DATA FOR THIS EXERCISE:
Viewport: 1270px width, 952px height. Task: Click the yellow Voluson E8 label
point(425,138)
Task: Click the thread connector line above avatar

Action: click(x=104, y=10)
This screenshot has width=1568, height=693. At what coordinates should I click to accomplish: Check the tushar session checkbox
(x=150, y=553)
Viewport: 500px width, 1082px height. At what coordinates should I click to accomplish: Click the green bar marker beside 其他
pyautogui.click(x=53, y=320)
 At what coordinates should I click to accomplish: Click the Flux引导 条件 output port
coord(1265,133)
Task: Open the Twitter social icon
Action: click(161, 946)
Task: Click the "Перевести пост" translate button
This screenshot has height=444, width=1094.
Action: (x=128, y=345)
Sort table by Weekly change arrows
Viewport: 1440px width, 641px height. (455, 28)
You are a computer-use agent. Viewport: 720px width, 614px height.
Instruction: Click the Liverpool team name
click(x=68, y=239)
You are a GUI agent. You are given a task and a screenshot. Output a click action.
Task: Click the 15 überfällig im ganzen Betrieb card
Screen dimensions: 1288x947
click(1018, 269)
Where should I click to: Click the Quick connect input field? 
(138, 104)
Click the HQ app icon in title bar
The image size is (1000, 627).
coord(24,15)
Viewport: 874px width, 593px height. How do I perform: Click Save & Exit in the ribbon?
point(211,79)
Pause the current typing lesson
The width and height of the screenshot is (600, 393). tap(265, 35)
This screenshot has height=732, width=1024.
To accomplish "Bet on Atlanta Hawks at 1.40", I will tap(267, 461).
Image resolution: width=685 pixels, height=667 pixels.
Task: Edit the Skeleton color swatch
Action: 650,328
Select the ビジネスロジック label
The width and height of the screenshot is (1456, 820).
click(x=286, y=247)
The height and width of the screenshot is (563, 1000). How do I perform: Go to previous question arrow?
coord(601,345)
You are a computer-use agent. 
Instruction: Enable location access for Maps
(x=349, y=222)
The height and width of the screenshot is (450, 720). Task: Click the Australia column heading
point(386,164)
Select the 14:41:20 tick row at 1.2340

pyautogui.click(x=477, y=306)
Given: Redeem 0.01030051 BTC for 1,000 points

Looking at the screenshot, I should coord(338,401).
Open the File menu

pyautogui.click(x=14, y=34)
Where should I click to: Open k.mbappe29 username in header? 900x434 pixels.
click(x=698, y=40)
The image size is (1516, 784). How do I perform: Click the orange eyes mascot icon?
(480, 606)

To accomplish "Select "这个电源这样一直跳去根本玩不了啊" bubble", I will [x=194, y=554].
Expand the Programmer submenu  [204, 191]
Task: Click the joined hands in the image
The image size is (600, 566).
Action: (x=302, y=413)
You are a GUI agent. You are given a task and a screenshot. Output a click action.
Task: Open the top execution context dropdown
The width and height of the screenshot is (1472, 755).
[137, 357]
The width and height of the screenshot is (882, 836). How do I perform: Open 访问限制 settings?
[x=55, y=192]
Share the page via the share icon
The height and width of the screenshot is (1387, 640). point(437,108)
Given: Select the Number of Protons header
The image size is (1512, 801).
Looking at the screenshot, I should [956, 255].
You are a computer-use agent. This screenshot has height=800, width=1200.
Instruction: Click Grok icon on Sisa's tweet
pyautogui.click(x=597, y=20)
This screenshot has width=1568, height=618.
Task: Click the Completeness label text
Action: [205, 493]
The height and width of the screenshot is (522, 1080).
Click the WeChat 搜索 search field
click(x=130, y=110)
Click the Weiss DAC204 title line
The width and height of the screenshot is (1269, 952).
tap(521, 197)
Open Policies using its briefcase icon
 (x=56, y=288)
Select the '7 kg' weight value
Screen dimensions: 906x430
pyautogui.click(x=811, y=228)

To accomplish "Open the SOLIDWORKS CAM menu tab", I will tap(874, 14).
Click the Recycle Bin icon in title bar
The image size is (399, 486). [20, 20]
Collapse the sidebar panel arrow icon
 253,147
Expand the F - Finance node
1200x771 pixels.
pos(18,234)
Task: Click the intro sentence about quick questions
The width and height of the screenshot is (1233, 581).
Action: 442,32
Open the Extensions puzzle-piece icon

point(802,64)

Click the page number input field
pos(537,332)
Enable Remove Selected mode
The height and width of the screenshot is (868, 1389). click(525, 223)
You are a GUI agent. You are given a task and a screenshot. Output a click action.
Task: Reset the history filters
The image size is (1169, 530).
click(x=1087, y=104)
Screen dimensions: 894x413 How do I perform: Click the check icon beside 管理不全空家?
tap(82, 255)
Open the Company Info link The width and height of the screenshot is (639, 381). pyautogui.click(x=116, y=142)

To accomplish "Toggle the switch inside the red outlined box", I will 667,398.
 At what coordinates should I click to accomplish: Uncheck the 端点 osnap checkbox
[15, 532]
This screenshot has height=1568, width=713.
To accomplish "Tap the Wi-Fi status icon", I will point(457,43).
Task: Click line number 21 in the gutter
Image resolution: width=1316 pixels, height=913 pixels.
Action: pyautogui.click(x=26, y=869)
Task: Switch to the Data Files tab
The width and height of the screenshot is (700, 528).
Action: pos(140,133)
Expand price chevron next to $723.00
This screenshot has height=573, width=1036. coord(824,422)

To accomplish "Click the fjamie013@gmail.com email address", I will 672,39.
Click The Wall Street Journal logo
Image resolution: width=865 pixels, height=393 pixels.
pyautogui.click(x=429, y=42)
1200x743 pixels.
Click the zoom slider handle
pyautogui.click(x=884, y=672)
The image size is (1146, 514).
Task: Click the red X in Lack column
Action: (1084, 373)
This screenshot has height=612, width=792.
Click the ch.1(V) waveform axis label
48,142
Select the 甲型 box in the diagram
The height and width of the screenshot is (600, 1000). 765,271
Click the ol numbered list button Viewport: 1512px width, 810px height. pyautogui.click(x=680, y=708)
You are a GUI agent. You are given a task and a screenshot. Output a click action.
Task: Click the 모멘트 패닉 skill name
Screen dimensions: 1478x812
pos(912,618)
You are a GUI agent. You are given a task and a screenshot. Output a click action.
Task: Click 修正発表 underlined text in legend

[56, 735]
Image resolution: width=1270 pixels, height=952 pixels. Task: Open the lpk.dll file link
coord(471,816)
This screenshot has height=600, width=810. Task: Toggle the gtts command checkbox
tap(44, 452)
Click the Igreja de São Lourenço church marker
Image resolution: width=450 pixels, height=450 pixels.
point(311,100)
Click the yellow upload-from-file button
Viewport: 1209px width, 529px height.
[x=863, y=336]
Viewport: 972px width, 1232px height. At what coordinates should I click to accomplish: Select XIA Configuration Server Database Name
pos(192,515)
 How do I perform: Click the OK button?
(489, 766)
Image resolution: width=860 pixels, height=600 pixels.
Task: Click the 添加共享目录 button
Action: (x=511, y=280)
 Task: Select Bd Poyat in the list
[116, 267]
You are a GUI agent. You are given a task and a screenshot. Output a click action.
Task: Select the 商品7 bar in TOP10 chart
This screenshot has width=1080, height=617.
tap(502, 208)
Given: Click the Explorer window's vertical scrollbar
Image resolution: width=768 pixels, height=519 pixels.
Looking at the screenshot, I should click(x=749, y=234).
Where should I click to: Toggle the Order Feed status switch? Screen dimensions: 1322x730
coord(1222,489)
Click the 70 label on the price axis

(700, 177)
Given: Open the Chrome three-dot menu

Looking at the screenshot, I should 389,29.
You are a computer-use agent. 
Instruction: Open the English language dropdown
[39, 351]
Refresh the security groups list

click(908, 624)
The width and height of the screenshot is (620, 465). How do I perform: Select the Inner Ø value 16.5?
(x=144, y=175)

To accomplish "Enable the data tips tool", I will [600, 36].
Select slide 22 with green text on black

ASSIGNMENT:
The response must reproduce the whole listing exactly.

SOLUTION TO THE EXERCISE:
Viewport: 1270px width, 952px height. Task: Click the yellow Voluson E8 label
point(425,138)
Task: Click the thread connector line above avatar

Action: click(x=104, y=10)
This screenshot has width=1568, height=693. At what coordinates should I click to accomplish: Check the tushar session checkbox
(x=150, y=553)
Viewport: 500px width, 1082px height. At what coordinates should I click to accomplish: Click the green bar marker beside 其他
pyautogui.click(x=53, y=320)
 At what coordinates should I click to accomplish: Click the Flux引导 条件 output port
coord(1265,133)
Task: Open the Twitter social icon
Action: click(161, 946)
Task: Click the "Перевести пост" translate button
This screenshot has height=444, width=1094.
Action: (x=128, y=345)
Sort table by Weekly change arrows
Viewport: 1440px width, 641px height. (455, 28)
You are a computer-use agent. Viewport: 720px width, 614px height.
Instruction: Click the Liverpool team name
click(x=68, y=239)
You are a GUI agent. You are given a task and a screenshot. Output a click action.
Task: Click the 15 überfällig im ganzen Betrieb card
Screen dimensions: 1288x947
click(1018, 269)
Where should I click to: Click the Quick connect input field? 
(138, 104)
Click the HQ app icon in title bar
The image size is (1000, 627).
coord(24,15)
Viewport: 874px width, 593px height. How do I perform: Click Save & Exit in the ribbon?
point(211,79)
Pause the current typing lesson
The width and height of the screenshot is (600, 393). tap(265, 35)
This screenshot has height=732, width=1024.
To accomplish "Bet on Atlanta Hawks at 1.40", I will tap(267, 461).
Image resolution: width=685 pixels, height=667 pixels.
Task: Edit the Skeleton color swatch
Action: 650,328
Select the ビジネスロジック label
The width and height of the screenshot is (1456, 820).
click(x=286, y=247)
The height and width of the screenshot is (563, 1000). How do I perform: Go to previous question arrow?
coord(601,345)
You are a computer-use agent. 
Instruction: Enable location access for Maps
(x=349, y=222)
The height and width of the screenshot is (450, 720). Task: Click the Australia column heading
point(386,164)
Select the 14:41:20 tick row at 1.2340

pyautogui.click(x=477, y=306)
Given: Redeem 0.01030051 BTC for 1,000 points

Looking at the screenshot, I should coord(338,401).
Open the File menu

pyautogui.click(x=14, y=34)
Where should I click to: Open k.mbappe29 username in header? 900x434 pixels.
click(x=698, y=40)
The image size is (1516, 784). How do I perform: Click the orange eyes mascot icon?
(480, 606)

To accomplish "Select "这个电源这样一直跳去根本玩不了啊" bubble", I will [x=194, y=554].
Expand the Programmer submenu  [204, 191]
Task: Click the joined hands in the image
The image size is (600, 566).
Action: (x=302, y=413)
You are a GUI agent. You are given a task and a screenshot. Output a click action.
Task: Open the top execution context dropdown
The width and height of the screenshot is (1472, 755).
[137, 357]
The width and height of the screenshot is (882, 836). How do I perform: Open 访问限制 settings?
[x=55, y=192]
Share the page via the share icon
The height and width of the screenshot is (1387, 640). point(437,108)
Given: Select the Number of Protons header
The image size is (1512, 801).
Looking at the screenshot, I should [956, 255].
You are a computer-use agent. This screenshot has height=800, width=1200.
Instruction: Click Grok icon on Sisa's tweet
pyautogui.click(x=597, y=20)
This screenshot has width=1568, height=618.
Task: Click the Completeness label text
Action: [205, 493]
The height and width of the screenshot is (522, 1080).
Click the WeChat 搜索 search field
click(x=130, y=110)
Click the Weiss DAC204 title line
The width and height of the screenshot is (1269, 952).
tap(521, 197)
Open Policies using its briefcase icon
 (x=56, y=288)
Select the '7 kg' weight value
Screen dimensions: 906x430
pyautogui.click(x=811, y=228)

To accomplish "Open the SOLIDWORKS CAM menu tab", I will tap(874, 14).
Click the Recycle Bin icon in title bar
The image size is (399, 486). [20, 20]
Collapse the sidebar panel arrow icon
 253,147
Expand the F - Finance node
1200x771 pixels.
pos(18,234)
Task: Click the intro sentence about quick questions
The width and height of the screenshot is (1233, 581).
Action: 442,32
Open the Extensions puzzle-piece icon

point(802,64)

Click the page number input field
pos(537,332)
Enable Remove Selected mode
The height and width of the screenshot is (868, 1389). click(525, 223)
You are a GUI agent. You are given a task and a screenshot. Output a click action.
Task: Reset the history filters
The image size is (1169, 530).
click(x=1087, y=104)
Screen dimensions: 894x413 How do I perform: Click the check icon beside 管理不全空家?
tap(82, 255)
Open the Company Info link The width and height of the screenshot is (639, 381). pyautogui.click(x=116, y=142)

To accomplish "Toggle the switch inside the red outlined box", I will 667,398.
 At what coordinates should I click to accomplish: Uncheck the 端点 osnap checkbox
[15, 532]
This screenshot has height=1568, width=713.
To accomplish "Tap the Wi-Fi status icon", I will point(457,43).
Task: Click line number 21 in the gutter
Image resolution: width=1316 pixels, height=913 pixels.
Action: pyautogui.click(x=26, y=869)
Task: Switch to the Data Files tab
The width and height of the screenshot is (700, 528).
Action: pos(140,133)
Expand price chevron next to $723.00
This screenshot has height=573, width=1036. coord(824,422)

To accomplish "Click the fjamie013@gmail.com email address", I will 672,39.
Click The Wall Street Journal logo
Image resolution: width=865 pixels, height=393 pixels.
pyautogui.click(x=429, y=42)
1200x743 pixels.
Click the zoom slider handle
pyautogui.click(x=884, y=672)
The image size is (1146, 514).
Task: Click the red X in Lack column
Action: (1084, 373)
This screenshot has height=612, width=792.
Click the ch.1(V) waveform axis label
48,142
Select the 甲型 box in the diagram
The height and width of the screenshot is (600, 1000). 765,271
Click the ol numbered list button Viewport: 1512px width, 810px height. pyautogui.click(x=680, y=708)
You are a GUI agent. You are given a task and a screenshot. Output a click action.
Task: Click the 모멘트 패닉 skill name
Screen dimensions: 1478x812
pos(912,618)
You are a GUI agent. You are given a task and a screenshot. Output a click action.
Task: Click 修正発表 underlined text in legend

[56, 735]
Image resolution: width=1270 pixels, height=952 pixels. Task: Open the lpk.dll file link
coord(471,816)
This screenshot has height=600, width=810. Task: Toggle the gtts command checkbox
tap(44, 452)
Click the Igreja de São Lourenço church marker
Image resolution: width=450 pixels, height=450 pixels.
point(311,100)
Click the yellow upload-from-file button
Viewport: 1209px width, 529px height.
[x=863, y=336]
Viewport: 972px width, 1232px height. At what coordinates should I click to accomplish: Select XIA Configuration Server Database Name
pos(192,515)
 How do I perform: Click the OK button?
(489, 766)
Image resolution: width=860 pixels, height=600 pixels.
Task: Click the 添加共享目录 button
Action: (x=511, y=280)
 Task: Select Bd Poyat in the list
[116, 267]
You are a GUI agent. You are given a task and a screenshot. Output a click action.
Task: Select the 商品7 bar in TOP10 chart
This screenshot has width=1080, height=617.
tap(502, 208)
Given: Click the Explorer window's vertical scrollbar
Image resolution: width=768 pixels, height=519 pixels.
Looking at the screenshot, I should click(x=749, y=234).
Where should I click to: Toggle the Order Feed status switch? Screen dimensions: 1322x730
coord(1222,489)
Click the 70 label on the price axis

(700, 177)
Given: Open the Chrome three-dot menu

Looking at the screenshot, I should 389,29.
You are a computer-use agent. 
Instruction: Open the English language dropdown
[39, 351]
Refresh the security groups list

click(908, 624)
The width and height of the screenshot is (620, 465). How do I perform: Select the Inner Ø value 16.5?
(x=144, y=175)

To accomplish "Enable the data tips tool", I will [600, 36].
Select slide 22 with green text on black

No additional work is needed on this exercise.